Saved data entries
-=-=-=-=-
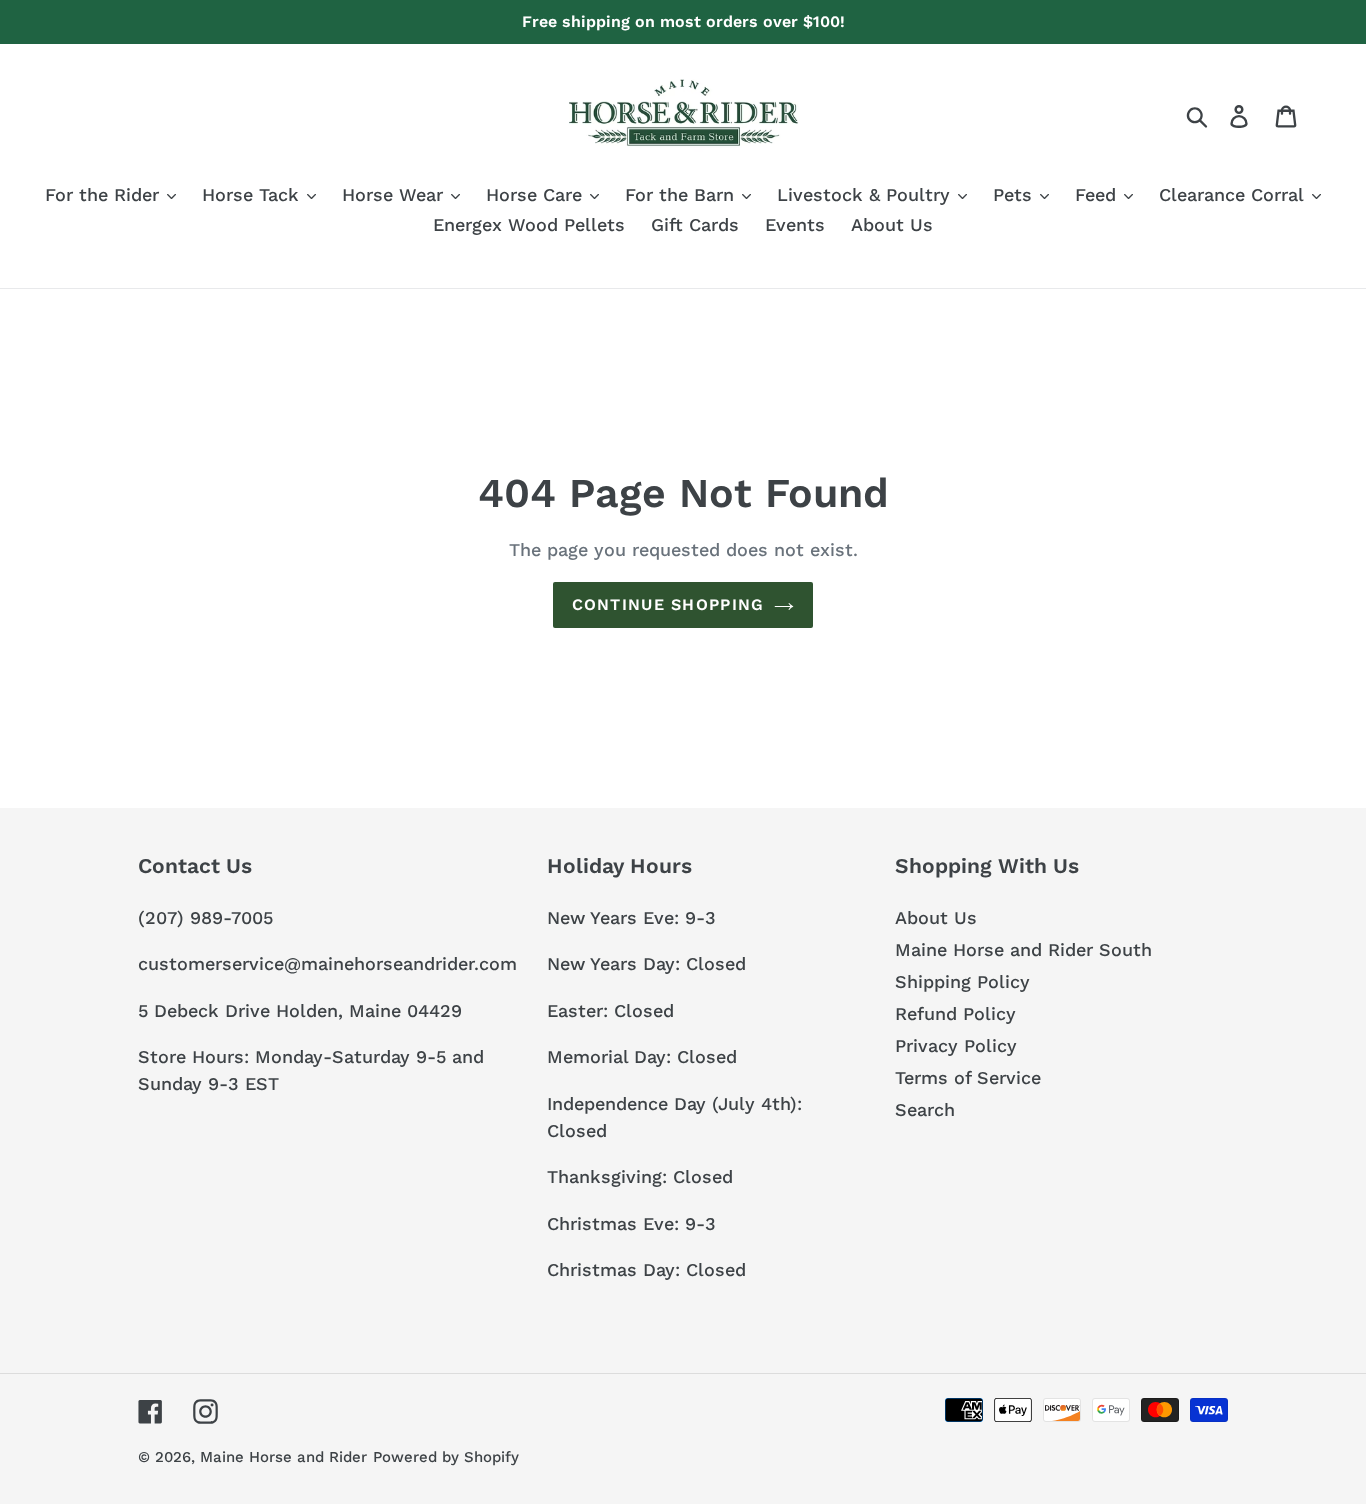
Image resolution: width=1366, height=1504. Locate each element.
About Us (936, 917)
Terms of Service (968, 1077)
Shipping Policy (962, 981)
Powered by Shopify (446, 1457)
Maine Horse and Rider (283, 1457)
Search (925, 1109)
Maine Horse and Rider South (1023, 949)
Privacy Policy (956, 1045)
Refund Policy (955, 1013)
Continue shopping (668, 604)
-=-=-=-=-
EXERCISE DETAILS:
Go through the entries line by line and count those with "Maine". Give only the count.

ANSWER TO THIS PROBLEM:
2